Option	URL	Description
Algebird	http://bit.ly/10Fk2F7	Twitter’s API for abstract algebra that can be used with almost any Big Data API.
Factorie	http://factorie.cs.umass.edu/	A toolkit for deployable probabilistic modeling, with a succinct language for creating relational factor graphs, estimating parameters, and performing inference.
Figaro	http://bit.ly/1nWnQf4	A toolkit for probabilistic programming.
H2O	http://bit.ly/1G2rfz5	A high-performance, in-memory distributed compute engine for data analytics. Written in Java with Scala and R APIs.
Relate	http://bit.ly/13p17zp	A thin database access layer focused on performance.
ScalaNLP	http://www.scalanlp.org/	A suite of Machine Learning and numerical computing libraries. It is an umbrella project for several libraries, including Breeze, for machine learning and numerical computing, and Epic, for statistical parsing and structured prediction.
ScalaStorm	http://bit.ly/10aaroq	A Scala API for Storm.
Scalding	https://github.com/twitter/scalding	Twitter’s Scala API around Cascading that popularized Scala as a language for Hadoop programming.
Scoobi	https://github.com/nicta/scoobi	A Scala abstraction layer on top of MapReduce with an API that’s similar to Scalding’s and Spark’s.
Slick	http://slick.typesafe.com/	A database access layer developed by Typesafe.
Spark	http://spark.apache.org/	The emerging standard for distributed computation in Hadoop environments, as well in Mesos clusters and on single machines (“local” mode).
Spire	https://github.com/non/spire	A numerics library that is intended to be generic, fast, and precise.
Summingbird	https://github.com/twitter/summingbird	Twitter’s API that abstracts computation over Scalding (batch mode) and Storm (event streaming).
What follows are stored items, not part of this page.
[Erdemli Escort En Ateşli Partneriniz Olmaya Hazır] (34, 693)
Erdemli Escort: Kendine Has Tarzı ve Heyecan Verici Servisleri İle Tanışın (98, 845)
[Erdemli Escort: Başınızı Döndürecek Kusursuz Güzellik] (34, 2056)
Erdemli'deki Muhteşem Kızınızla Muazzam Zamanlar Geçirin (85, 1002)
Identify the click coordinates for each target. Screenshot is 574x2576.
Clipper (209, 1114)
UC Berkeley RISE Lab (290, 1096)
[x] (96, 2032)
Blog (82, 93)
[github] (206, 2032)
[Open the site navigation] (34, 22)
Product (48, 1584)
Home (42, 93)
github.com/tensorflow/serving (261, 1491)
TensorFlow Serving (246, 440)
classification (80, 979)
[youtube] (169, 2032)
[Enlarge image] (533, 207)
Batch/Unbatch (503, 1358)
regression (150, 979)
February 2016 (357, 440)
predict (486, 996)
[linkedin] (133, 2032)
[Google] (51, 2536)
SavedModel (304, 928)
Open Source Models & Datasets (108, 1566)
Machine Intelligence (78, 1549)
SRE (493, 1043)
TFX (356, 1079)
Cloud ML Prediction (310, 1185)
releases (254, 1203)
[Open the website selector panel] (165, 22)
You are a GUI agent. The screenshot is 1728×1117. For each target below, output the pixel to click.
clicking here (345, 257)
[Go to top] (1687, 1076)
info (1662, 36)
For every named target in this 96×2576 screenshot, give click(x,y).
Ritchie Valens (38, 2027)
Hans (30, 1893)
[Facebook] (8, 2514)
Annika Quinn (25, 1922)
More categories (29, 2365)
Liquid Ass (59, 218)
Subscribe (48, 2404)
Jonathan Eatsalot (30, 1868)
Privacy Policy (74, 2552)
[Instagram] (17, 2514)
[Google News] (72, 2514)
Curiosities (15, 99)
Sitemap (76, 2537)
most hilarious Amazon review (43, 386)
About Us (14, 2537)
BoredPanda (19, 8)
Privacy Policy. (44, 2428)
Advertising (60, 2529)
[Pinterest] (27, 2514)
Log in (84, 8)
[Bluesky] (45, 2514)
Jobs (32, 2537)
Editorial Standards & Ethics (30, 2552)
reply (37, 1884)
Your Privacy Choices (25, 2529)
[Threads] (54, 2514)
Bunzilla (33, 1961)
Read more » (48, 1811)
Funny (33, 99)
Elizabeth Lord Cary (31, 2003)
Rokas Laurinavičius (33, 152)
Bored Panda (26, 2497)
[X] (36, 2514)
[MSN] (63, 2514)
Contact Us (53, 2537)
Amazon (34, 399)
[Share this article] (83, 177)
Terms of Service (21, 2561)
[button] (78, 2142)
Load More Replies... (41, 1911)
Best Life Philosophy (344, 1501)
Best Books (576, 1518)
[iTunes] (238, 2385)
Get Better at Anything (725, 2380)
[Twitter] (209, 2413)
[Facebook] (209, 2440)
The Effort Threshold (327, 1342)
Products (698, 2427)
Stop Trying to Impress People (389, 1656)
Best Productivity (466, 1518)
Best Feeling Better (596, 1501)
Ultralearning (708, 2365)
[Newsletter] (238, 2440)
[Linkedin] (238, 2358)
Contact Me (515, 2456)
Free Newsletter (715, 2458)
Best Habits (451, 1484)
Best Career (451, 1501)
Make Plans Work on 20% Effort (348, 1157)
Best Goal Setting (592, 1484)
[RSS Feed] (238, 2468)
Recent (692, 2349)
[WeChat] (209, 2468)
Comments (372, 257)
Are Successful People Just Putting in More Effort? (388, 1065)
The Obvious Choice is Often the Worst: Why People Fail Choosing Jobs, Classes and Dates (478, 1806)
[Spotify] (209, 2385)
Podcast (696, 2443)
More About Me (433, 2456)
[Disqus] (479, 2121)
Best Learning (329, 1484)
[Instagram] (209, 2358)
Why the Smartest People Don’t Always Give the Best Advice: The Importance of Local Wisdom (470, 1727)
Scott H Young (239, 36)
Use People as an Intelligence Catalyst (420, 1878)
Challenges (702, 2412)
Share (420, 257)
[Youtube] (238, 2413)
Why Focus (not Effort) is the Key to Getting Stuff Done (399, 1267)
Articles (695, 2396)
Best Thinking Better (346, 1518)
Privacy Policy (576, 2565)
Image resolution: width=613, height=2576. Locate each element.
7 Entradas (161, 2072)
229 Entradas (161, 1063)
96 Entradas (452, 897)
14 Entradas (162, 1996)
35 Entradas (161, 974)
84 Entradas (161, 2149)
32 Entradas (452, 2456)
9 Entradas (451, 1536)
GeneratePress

While the Hadoop environment gets a lot of attention, general-purpose tools like Spark, Scalding/Cascading, and H2O also support smaller deployments, when a large Hadoop cluster is unnecessary.

Recap and What’s Next

Few segments of our industry make the case for Scala more strongly than Big Data. The way that Scalding and Spark improve upon the Java MapReduce API is striking, even disruptive. Both have made Scala the obvious choice for data-centric application development.

Normally we think of Scala as a statically typed language, like Java. However, the standard library contains a special trait for creating types with more dynamic behavior, like you find in languages such as Ruby and Python, as we’ll see in the next chapter. This feature is one tool for buildingdomain-specific languages (DSLs), which we’ll explore in the chapter after that.

^[21^]See the Hadoop tutorial for another implementation and for instructions on building and running Hadoop applications. See also Hadoop: The Definitive Guide, Third Edition, by Tom White (O’Reilly).

^[23^]Adapted from the scalding-workshop example on GitHub.

^[24^]Adapted from the spark-workshop example on GitHub.